> PROBLEM DESCRIPTION
Please transcribe, word for word, only the lines in the rows below that start with the line containing "Given: Open the output folder browse icon" and run through the line containing "Looking at the".

> STORED RECORDS
__________
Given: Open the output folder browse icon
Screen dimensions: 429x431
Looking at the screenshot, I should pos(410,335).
__________
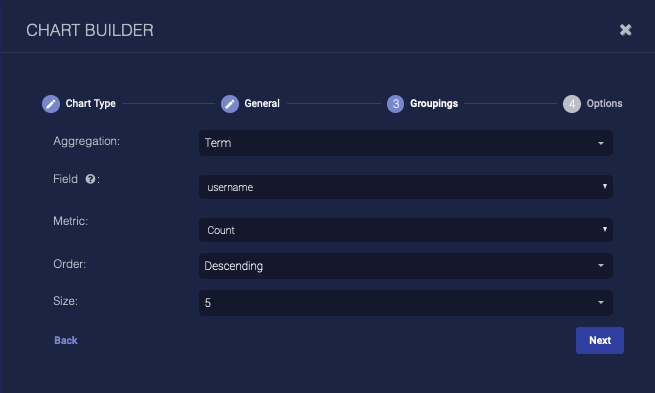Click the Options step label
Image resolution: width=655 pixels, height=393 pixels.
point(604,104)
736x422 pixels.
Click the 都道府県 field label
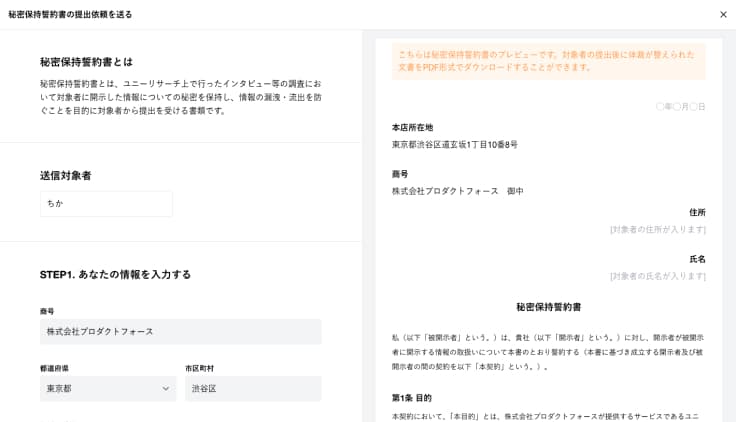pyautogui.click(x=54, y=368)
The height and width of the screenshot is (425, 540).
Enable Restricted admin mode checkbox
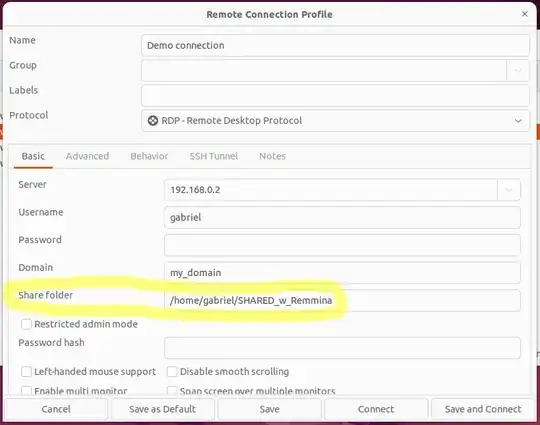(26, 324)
__________
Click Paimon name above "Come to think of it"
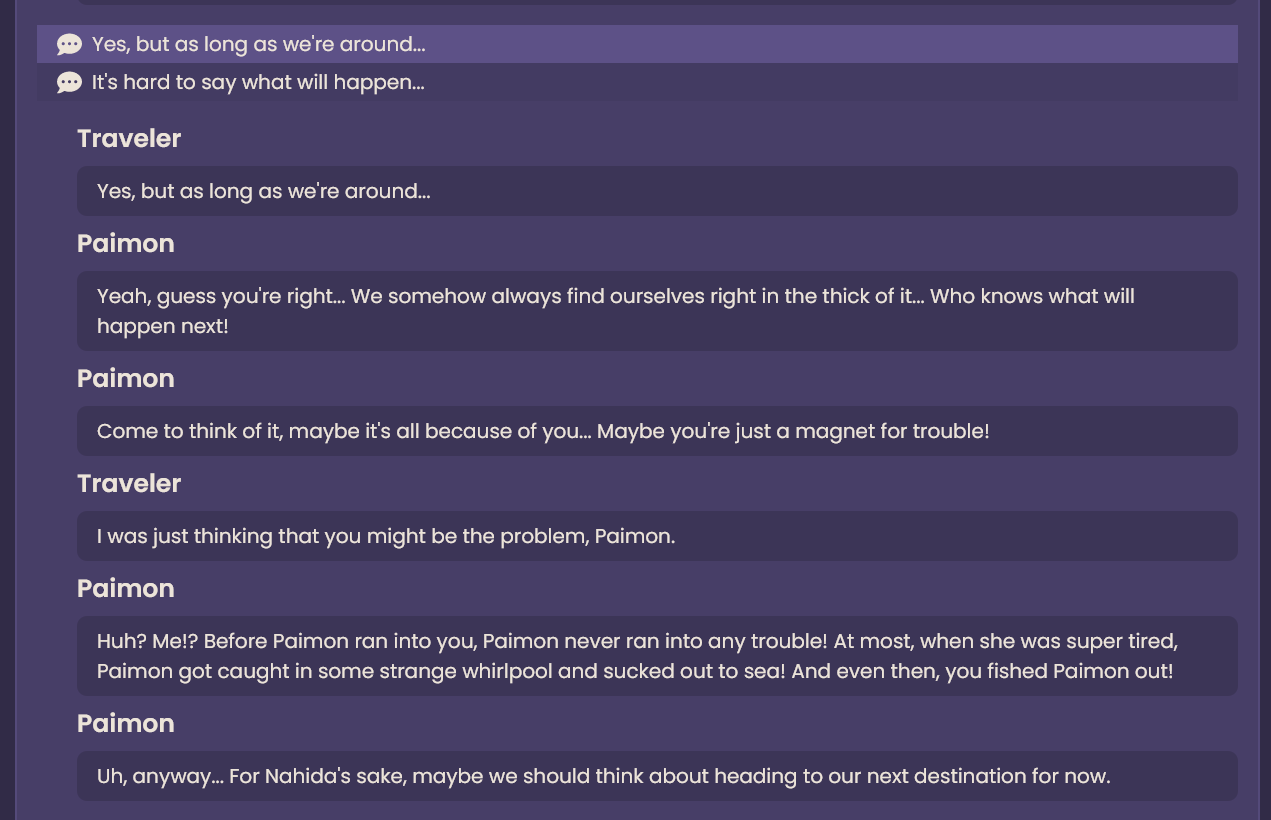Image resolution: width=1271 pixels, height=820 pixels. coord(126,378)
__________
> EXERCISE RESULT
Given: Open the output folder browse icon
Screen dimensions: 429x431
Looking at the screenshot, I should pos(410,335).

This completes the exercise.